Have you ever been given a death sentence? To say that it's life altering is an understatement. We all expect to die someday but when you have an expiration date hanging over your head you now have a completely new expectation of death, because now it's more imminent. Suddenly you have an expiration period to anxiously wait out, and the tick of the clock takes on a whole new meaning, believe you me.
I was diagnosed with AIDS in June of 2000, I had a CD4 count of 42 and my viral load was about 800,000 (an AIDS diagnosis is when the CD4 count drops below 200). I had PCP pneumonia (an opportunistic illness caused by HIV and a devastated immune system). I was by all accounts dying and told to get my affairs in order. I was stabilized and prescribed medication, and then sent home to await the inevitable (at least that's how it went in my mind) and I truly believed that I was certainly dying too because I really felt in not just my body, but also in my heart and soul, like I was dying at that moment.
I honestly learned more about this disease from my advocacy colleagues than I did from my doctors at the time and I wanted to share it with others.
Even though I did get to feeling better with medication, I spent the next 15 years in a kind of purgatory waiting for death to come. I was taking my medicines, but I didn't know how effective they were, I just knew they had kept me alive so far. Living with death every single day is extremely stressful and traumatic, the fear of any and every little illness potentially devastating an already compromised immune system and ending my life was exhausting, but this was my daily reality for well over a decade.
I was ignorant and I shouldn't have been. I am now living with HIV (not AIDS, because taking medication gave me an undetectable viral load). AIDS is not a virus; it's a diagnosis of an immune system that has been devastated by an unmedicated and out of control HIV virus, but it can be brought under control with medication. But I was still uneducated about the virus that I was living with. It took at least ten years before I could catch a cold without freaking out. I knew that medicine had come a long way, I was still alive after all, but I was given a death sentence, and I thought my time was still quickly running out.

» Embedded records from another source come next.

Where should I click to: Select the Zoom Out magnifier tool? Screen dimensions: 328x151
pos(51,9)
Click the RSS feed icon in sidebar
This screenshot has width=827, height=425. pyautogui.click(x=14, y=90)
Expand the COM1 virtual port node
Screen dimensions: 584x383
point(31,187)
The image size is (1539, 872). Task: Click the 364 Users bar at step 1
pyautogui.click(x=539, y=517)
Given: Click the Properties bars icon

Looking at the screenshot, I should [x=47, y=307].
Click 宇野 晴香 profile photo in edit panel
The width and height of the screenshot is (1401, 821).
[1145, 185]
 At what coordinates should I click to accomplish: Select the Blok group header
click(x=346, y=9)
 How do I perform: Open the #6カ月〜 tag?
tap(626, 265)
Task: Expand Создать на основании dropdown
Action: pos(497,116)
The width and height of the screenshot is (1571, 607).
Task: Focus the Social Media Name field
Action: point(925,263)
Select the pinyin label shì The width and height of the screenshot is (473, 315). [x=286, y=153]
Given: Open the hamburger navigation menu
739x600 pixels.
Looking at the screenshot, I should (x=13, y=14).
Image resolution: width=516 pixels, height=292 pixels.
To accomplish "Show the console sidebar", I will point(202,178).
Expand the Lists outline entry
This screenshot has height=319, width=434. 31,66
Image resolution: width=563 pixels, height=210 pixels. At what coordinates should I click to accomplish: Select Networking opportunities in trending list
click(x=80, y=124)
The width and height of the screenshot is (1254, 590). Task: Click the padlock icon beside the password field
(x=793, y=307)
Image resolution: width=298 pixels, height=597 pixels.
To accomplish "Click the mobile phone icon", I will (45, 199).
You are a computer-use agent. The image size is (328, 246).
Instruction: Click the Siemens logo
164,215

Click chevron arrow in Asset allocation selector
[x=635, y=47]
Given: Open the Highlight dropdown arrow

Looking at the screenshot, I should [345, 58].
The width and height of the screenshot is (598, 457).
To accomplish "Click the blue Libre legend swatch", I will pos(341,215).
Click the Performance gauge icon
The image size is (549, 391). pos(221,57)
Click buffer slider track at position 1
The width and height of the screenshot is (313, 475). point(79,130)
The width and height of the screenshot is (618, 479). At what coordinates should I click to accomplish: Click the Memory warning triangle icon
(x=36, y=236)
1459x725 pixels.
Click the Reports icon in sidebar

I shouldn't have been so uneducated, especially for so long, but I didn't find information easily available, nor honestly did I really look for a long time. I'm not very literate about technology or very resourceful, especially before 2016, when I got into advocacy. It was really a dark time for me in more ways than one. That's why I got into advocacy, because I didn't want anyone else to be as uneducated as I was – to be living in fear like I was. I honestly learned more about this disease from my advocacy colleagues than I did from my doctors at the time and I wanted to share it with others.
Whether short or long life is precious and should be lived fully
I don't want to make it sound like my doctors weren't doing their job to educate me. I guess they did, as much as they were able. To be honest I don't really know why I was so uneducated about the virus I was living with, maybe because I didn't have internet access for years, there was no public knowledge about U=U yet, even doctors were still slowly learning about the disease and the effectiveness of new treatments, so I don't remember anyone ever telling me for a long time that I could expect to live a long "normal" life, only that I wouldn't die from a cold.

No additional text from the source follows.